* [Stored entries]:
+ + + + + + +

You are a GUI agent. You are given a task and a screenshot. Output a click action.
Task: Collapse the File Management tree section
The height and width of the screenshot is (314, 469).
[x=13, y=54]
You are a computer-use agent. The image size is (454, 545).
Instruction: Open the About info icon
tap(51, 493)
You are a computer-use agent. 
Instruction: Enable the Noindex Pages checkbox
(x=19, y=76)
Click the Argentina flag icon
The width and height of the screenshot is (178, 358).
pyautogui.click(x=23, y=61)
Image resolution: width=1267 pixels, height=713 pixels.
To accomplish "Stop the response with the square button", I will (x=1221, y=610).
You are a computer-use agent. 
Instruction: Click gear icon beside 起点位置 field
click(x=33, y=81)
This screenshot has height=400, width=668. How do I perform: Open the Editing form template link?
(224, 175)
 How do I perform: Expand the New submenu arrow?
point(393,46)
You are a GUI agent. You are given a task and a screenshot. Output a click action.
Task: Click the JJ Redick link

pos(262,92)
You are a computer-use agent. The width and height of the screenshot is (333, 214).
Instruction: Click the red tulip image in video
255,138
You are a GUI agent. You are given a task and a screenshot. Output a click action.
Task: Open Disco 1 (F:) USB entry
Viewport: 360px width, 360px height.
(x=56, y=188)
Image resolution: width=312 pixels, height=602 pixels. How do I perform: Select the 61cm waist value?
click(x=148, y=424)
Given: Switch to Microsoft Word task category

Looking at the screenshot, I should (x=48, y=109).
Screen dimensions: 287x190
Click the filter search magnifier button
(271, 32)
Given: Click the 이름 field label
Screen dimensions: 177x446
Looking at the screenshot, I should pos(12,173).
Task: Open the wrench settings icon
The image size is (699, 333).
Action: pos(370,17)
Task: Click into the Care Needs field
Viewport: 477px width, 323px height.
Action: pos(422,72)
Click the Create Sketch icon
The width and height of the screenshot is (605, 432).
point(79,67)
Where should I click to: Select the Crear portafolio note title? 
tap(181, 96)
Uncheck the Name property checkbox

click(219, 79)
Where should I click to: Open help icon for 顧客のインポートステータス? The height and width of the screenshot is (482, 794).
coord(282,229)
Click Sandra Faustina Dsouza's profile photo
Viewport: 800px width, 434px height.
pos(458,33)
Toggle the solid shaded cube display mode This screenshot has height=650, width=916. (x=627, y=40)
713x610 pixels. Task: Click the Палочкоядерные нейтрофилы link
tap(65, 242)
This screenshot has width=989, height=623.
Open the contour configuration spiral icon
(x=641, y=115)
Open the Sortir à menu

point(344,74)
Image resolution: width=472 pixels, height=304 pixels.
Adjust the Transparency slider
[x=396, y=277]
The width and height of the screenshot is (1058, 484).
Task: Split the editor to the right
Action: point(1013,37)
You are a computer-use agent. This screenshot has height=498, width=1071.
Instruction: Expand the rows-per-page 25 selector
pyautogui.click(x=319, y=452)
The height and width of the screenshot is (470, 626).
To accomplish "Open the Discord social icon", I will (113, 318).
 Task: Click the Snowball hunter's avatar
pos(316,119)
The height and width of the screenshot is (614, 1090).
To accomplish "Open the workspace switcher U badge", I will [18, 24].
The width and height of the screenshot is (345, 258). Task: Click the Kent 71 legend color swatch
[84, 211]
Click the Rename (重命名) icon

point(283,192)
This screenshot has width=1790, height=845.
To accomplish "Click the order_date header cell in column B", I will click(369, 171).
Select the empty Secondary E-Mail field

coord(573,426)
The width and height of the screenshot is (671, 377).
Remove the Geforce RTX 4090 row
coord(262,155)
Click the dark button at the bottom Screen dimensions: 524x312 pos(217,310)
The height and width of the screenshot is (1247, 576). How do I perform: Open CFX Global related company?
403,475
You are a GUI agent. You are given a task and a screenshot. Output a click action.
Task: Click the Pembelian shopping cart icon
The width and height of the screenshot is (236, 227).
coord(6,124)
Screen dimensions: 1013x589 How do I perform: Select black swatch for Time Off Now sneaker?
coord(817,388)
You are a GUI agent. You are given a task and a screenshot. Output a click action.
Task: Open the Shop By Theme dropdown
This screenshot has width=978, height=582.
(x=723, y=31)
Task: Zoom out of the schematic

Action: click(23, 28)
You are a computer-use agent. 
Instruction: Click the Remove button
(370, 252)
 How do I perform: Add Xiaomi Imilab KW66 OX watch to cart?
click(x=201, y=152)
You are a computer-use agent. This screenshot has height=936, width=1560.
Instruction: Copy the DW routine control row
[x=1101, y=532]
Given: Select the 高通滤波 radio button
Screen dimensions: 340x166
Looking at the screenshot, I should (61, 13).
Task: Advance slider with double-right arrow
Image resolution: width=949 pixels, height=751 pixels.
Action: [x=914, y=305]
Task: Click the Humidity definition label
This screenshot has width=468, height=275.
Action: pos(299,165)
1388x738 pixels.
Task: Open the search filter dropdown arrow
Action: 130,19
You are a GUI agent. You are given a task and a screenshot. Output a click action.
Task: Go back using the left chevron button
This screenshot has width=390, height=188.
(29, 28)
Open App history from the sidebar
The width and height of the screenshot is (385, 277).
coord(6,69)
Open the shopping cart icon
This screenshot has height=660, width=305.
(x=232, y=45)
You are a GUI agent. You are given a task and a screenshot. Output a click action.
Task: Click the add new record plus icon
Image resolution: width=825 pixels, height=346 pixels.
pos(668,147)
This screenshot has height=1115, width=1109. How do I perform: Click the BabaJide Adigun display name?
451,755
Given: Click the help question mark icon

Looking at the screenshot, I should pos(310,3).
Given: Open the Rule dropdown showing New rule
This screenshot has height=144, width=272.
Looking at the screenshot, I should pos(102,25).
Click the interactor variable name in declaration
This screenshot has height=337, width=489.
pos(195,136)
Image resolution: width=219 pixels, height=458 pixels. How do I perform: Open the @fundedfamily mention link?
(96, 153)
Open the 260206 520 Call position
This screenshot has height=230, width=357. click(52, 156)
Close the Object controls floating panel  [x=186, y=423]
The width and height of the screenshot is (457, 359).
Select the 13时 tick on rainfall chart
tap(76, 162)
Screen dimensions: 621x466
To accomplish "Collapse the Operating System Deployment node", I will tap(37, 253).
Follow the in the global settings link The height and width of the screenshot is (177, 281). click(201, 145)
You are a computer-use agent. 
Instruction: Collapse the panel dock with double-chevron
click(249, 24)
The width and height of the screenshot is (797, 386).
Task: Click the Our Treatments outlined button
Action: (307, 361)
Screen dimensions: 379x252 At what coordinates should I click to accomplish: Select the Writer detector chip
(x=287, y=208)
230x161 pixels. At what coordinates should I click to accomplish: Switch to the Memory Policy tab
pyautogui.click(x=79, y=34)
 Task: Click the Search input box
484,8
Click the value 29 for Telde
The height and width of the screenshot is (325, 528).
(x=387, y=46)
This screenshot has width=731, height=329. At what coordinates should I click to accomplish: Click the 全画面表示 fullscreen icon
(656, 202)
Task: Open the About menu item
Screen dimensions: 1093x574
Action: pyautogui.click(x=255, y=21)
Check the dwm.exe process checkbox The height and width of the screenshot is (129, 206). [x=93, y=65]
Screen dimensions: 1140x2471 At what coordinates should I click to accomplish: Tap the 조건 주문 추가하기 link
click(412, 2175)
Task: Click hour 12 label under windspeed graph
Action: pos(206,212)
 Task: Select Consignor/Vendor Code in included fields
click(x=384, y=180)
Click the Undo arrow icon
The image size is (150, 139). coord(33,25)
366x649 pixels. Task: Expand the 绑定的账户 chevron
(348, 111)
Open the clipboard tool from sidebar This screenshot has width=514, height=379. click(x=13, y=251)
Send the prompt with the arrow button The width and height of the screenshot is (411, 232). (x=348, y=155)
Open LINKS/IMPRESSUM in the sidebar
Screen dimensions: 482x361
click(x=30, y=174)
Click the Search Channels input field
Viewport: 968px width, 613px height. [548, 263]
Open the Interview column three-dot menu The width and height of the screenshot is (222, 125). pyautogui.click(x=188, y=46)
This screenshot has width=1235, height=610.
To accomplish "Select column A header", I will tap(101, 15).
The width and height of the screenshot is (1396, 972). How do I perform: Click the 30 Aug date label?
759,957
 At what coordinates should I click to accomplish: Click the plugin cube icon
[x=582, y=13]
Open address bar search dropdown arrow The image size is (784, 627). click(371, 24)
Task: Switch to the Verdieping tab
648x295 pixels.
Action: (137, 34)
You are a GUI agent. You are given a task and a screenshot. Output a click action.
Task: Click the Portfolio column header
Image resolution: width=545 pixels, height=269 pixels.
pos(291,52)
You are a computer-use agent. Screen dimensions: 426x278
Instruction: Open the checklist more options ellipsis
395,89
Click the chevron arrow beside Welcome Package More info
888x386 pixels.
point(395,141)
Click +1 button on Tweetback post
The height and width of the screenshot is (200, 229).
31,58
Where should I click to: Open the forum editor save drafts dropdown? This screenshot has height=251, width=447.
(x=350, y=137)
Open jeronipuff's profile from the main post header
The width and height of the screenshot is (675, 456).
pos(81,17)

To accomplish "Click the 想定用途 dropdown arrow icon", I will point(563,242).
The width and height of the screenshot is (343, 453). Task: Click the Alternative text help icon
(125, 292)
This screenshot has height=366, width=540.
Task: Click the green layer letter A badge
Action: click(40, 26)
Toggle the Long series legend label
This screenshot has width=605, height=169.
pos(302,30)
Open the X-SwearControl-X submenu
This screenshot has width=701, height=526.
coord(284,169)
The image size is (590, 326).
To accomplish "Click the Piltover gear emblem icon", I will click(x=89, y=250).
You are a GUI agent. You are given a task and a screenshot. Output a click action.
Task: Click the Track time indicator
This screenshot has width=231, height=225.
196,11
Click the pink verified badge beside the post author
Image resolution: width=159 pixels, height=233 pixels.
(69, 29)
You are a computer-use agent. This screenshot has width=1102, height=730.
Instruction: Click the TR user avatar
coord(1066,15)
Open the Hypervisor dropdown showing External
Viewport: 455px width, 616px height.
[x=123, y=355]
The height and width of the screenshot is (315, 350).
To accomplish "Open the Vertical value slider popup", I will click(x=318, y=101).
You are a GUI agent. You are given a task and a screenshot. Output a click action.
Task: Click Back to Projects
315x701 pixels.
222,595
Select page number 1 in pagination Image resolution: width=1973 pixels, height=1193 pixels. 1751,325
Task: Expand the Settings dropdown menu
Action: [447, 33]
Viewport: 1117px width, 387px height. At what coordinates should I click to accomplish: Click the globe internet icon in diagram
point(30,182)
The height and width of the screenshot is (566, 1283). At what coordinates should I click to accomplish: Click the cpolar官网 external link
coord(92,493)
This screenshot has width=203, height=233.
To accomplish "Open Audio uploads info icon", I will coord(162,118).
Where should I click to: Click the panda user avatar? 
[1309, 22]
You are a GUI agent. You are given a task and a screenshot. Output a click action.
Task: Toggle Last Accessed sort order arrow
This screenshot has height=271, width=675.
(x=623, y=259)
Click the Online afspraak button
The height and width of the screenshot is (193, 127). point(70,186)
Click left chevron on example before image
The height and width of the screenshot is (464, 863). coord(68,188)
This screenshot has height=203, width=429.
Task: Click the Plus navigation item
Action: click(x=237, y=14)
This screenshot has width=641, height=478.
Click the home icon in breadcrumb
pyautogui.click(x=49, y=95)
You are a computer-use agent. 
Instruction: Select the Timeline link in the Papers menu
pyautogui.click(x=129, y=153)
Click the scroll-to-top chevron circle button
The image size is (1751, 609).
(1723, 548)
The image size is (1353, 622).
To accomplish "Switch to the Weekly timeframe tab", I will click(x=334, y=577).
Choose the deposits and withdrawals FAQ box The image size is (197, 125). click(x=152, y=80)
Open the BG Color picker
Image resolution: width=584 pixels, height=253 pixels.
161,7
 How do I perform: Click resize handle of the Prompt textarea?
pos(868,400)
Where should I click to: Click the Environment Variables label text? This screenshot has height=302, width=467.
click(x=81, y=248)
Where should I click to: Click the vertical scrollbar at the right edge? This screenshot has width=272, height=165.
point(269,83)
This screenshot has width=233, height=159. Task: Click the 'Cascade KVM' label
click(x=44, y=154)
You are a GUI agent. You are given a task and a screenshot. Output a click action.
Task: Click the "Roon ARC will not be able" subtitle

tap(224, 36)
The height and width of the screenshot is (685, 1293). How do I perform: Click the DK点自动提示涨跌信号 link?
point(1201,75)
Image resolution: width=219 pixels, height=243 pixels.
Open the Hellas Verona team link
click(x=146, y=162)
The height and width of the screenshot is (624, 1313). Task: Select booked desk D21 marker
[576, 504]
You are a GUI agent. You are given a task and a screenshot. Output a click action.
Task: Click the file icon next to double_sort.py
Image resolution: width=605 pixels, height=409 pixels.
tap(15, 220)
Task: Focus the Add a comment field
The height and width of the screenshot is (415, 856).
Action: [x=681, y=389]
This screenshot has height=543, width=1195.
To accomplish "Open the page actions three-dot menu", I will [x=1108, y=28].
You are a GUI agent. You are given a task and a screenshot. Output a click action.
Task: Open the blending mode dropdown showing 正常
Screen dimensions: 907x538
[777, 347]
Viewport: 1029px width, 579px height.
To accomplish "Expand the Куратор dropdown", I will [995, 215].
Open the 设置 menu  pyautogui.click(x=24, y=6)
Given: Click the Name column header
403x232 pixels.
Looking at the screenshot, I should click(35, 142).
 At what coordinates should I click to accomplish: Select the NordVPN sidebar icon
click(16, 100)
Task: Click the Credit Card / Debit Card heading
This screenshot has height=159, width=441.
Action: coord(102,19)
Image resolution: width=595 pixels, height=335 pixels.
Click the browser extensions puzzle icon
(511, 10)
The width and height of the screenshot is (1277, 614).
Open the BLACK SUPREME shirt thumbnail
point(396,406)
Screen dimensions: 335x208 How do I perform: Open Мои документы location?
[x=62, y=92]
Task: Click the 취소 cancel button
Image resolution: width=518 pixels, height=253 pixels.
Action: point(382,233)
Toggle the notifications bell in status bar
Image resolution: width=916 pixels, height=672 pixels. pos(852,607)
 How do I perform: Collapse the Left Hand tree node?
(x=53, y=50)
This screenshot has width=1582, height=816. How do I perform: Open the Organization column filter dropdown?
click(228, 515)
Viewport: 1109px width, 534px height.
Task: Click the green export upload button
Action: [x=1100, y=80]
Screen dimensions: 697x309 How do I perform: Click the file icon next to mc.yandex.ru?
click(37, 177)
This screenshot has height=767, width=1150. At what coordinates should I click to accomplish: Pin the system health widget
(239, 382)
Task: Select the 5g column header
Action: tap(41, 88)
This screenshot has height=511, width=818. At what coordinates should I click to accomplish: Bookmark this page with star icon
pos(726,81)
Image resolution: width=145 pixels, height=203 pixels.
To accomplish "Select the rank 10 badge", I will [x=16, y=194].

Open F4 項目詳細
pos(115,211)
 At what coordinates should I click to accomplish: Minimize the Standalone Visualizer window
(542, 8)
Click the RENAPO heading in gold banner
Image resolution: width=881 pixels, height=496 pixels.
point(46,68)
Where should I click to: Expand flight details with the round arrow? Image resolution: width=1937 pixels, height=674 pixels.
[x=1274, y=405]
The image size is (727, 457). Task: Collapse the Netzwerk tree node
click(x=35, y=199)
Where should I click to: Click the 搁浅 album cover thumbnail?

+ + + + + + +

* [Exercise instructions]:
Examine the records and pull out every line where the string "three" occurs.

* [Answer to this problem]:
Open the Interview column three-dot menu The width and height of the screenshot is (222, 125). pyautogui.click(x=188, y=46)
To accomplish "Open the page actions three-dot menu", I will [x=1108, y=28].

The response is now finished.